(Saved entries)
Segment Open

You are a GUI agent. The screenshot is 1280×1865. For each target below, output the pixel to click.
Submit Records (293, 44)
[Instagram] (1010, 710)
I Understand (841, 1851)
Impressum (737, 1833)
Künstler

Segment Closed

▶ [Problem requirements] Each record is to be restated word for word.

▶ [Solution for this task]
You are a GUI agent. The screenshot is 1280×1865. For each target below, output the pixel to click.
Submit Records (293, 44)
[Instagram] (1010, 710)
I Understand (841, 1851)
Impressum (737, 1833)
Künstler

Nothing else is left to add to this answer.